An almost drunk blogpost (or blurred edges after midnight)
I wrote seven poems today. Seven. With my hand, my pen, my breath. One for the morning fog, one for the storm, one for the silence I didn’t dare break. I don’t even remember what they all said anymore, but I remember writing. I remember how it felt to move the pen across paper while everything else stayed still for a moment.
I listened to music… lots of it. Some of it private, some public. Some of it carrying the weight of memory. I let it shape my pulse, let it carve poems out of places I don’t show in daylight. Who cares, really. (Who cares?) I do, I whisper. I do. And it doesn’t matter either way.
I played the ukulele. Felt the strings buzz against my fingers like a second heartbeat. It didn’t sound perfect, but it wasn’t about perfection. I was playing. I was here. That should count for something.
I cooked mashed potatoes from scratch and served them with fish sticks. Spinach too. The teenagers ate the fish sticks with ketchup and ignored the rest, as teenagers do. Later, I made homemade pizza, including the dough, because I still give a fuck about feeding people, even when I say I don’t. Even when they nibble and nag.

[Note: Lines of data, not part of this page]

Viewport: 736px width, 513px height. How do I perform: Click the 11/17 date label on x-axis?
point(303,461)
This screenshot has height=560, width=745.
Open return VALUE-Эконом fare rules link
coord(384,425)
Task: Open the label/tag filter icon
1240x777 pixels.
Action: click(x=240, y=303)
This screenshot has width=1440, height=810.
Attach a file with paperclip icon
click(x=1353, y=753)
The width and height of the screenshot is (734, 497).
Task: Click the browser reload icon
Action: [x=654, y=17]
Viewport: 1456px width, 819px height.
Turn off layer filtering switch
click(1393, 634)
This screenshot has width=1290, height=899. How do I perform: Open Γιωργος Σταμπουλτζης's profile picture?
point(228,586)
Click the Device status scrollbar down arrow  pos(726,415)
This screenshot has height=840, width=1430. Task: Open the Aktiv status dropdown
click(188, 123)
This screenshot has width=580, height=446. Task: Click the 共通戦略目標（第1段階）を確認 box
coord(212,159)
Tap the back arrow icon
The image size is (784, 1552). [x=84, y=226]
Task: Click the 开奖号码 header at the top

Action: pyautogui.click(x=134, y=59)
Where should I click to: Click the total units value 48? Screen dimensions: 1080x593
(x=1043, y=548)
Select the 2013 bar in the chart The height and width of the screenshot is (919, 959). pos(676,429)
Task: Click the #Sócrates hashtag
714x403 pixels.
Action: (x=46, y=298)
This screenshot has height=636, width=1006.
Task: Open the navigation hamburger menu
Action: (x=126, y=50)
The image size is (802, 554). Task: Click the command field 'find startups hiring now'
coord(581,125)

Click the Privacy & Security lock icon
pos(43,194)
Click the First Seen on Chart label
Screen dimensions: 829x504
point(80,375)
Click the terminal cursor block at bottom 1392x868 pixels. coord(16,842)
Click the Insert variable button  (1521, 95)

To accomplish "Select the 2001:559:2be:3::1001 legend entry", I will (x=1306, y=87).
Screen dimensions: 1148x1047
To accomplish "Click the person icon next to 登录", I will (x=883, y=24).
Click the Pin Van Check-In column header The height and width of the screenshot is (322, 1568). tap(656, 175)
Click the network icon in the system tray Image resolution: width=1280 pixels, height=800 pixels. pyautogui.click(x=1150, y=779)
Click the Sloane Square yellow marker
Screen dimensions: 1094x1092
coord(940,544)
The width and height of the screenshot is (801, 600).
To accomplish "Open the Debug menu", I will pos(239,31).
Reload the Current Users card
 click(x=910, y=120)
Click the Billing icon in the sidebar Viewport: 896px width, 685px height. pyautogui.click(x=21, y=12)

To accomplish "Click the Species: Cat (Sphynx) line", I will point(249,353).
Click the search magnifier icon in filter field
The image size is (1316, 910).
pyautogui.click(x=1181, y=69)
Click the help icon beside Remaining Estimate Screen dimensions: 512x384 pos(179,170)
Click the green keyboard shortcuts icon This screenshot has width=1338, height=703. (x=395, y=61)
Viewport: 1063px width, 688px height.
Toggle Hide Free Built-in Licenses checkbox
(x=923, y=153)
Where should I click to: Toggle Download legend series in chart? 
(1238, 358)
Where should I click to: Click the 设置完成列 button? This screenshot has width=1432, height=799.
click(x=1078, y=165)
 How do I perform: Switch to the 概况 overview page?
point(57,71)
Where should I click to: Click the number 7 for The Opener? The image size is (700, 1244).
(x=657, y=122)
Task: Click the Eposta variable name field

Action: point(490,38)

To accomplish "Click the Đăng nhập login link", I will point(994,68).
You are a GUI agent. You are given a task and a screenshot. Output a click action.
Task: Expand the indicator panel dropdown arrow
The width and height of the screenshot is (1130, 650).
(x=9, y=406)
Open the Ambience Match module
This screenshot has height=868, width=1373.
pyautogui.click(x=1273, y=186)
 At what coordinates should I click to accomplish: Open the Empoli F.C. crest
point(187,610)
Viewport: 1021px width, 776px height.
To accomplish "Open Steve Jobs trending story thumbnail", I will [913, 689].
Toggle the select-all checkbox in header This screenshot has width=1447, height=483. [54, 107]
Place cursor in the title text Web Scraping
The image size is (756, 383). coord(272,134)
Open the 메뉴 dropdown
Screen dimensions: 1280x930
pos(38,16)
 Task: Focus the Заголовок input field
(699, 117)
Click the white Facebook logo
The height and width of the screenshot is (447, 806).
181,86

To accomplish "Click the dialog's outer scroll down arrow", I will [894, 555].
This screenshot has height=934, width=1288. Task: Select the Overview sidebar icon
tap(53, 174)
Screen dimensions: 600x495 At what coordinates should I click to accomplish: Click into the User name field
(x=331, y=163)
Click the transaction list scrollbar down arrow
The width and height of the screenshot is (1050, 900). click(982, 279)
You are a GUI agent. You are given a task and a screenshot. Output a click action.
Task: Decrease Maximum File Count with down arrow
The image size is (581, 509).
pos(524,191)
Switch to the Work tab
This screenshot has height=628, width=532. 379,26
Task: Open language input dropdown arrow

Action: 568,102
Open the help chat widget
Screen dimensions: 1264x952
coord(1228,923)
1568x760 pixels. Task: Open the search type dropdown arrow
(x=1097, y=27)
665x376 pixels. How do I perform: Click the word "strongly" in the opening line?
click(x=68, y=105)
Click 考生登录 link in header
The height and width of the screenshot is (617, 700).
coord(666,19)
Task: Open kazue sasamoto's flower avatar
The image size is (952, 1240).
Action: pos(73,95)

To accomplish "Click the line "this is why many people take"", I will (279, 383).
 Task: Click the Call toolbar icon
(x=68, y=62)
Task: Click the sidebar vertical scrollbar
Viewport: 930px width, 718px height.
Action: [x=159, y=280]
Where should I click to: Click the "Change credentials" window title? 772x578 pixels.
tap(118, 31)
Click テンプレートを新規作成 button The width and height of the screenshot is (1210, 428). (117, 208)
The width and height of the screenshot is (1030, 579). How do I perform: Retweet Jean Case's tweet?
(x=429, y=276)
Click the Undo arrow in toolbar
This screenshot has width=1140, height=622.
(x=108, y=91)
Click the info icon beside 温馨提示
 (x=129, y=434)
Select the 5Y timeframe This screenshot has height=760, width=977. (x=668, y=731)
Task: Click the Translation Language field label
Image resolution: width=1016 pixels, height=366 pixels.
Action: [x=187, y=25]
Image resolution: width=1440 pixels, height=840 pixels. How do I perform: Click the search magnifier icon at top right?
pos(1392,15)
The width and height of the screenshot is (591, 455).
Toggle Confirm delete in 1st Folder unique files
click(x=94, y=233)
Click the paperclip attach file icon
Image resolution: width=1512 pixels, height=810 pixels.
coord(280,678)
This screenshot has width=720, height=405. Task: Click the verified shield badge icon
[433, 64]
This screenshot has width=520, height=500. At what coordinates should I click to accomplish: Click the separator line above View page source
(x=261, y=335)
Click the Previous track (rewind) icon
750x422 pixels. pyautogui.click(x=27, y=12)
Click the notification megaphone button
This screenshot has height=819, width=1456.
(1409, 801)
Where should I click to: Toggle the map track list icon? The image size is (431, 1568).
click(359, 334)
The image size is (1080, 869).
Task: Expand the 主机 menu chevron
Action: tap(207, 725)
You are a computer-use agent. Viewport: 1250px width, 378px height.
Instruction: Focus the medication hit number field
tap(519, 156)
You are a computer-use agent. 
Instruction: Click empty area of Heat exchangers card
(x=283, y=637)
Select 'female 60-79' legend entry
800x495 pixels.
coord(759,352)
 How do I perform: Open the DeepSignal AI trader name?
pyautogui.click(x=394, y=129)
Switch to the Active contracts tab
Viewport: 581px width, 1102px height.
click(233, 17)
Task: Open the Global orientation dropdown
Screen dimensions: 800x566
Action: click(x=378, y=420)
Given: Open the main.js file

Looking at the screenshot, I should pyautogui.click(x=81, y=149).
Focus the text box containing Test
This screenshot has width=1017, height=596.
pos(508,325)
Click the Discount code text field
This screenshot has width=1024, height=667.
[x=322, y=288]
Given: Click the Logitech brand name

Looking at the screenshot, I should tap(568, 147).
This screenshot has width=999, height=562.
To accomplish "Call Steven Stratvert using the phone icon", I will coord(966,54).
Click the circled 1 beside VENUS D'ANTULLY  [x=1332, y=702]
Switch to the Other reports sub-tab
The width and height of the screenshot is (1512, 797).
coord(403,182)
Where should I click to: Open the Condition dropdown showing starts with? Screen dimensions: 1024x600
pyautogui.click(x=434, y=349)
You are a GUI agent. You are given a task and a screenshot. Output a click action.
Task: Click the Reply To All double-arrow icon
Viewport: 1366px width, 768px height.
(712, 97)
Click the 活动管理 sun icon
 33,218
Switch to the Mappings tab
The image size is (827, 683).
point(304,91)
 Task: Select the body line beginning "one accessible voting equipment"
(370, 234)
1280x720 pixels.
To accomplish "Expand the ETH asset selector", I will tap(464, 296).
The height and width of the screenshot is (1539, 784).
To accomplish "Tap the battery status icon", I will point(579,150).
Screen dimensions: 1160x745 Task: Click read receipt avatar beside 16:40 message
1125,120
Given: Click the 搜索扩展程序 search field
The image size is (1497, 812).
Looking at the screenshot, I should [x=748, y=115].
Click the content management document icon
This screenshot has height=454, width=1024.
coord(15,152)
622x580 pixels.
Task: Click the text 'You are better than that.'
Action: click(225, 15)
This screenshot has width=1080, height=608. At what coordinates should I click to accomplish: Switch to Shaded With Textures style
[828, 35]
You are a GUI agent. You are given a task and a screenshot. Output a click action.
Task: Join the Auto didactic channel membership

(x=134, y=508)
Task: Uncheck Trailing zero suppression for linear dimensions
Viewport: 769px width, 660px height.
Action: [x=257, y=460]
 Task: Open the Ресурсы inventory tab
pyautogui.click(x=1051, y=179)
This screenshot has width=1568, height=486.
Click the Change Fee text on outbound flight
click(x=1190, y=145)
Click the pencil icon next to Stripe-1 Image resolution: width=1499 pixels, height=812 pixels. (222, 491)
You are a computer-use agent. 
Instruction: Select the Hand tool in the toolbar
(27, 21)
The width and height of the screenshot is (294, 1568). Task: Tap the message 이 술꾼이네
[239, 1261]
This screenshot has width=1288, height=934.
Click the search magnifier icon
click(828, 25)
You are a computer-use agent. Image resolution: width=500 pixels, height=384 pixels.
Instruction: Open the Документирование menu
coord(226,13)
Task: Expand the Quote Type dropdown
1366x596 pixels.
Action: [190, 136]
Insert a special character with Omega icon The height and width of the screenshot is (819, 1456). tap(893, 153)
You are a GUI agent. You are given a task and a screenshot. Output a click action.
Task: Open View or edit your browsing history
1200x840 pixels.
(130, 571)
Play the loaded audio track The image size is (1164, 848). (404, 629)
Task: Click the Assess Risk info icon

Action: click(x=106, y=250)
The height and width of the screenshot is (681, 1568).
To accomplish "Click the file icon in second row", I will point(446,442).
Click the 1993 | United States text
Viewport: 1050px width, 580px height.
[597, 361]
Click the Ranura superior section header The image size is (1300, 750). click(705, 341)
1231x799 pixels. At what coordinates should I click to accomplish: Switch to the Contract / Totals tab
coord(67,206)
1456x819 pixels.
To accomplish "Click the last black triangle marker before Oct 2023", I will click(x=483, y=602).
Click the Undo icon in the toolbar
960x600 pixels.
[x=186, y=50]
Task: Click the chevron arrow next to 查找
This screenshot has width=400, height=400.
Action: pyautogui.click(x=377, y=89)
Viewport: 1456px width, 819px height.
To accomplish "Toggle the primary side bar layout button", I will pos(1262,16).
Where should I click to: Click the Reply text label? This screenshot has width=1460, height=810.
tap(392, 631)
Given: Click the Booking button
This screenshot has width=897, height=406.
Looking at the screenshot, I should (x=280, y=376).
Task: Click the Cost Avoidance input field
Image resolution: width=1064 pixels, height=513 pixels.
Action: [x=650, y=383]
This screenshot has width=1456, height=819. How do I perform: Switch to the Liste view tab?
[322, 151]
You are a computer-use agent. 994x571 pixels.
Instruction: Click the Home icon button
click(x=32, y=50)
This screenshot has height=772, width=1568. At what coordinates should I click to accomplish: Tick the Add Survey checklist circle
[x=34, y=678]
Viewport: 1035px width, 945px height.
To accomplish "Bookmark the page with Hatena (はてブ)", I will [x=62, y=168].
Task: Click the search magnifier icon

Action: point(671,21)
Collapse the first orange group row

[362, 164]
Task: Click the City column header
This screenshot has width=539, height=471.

I did laundry too. Washed it, hung it outside to dry in the July air, folded it, and put it away. Invisible work. Automatic work. Work no one notices unless it isn’t done.
And yet, somehow, the world says I did nothing today. Nothing to show for it. Nothing that advances a career or raises a child brilliantly or impresses a stranger on the internet. But I was here. I wrote. I sang. I fed. I cared. I crumbled. I cared again. I loved in ways I can’t admit out loud.
And still, it feels like nothing. Because nothing is ever loud enough when no one is watching.
So I pour a drink. Two more. Or maybe just enough to blur the edges. And I write it down: nothing matters. Which is a lie. And also, somehow, the truth.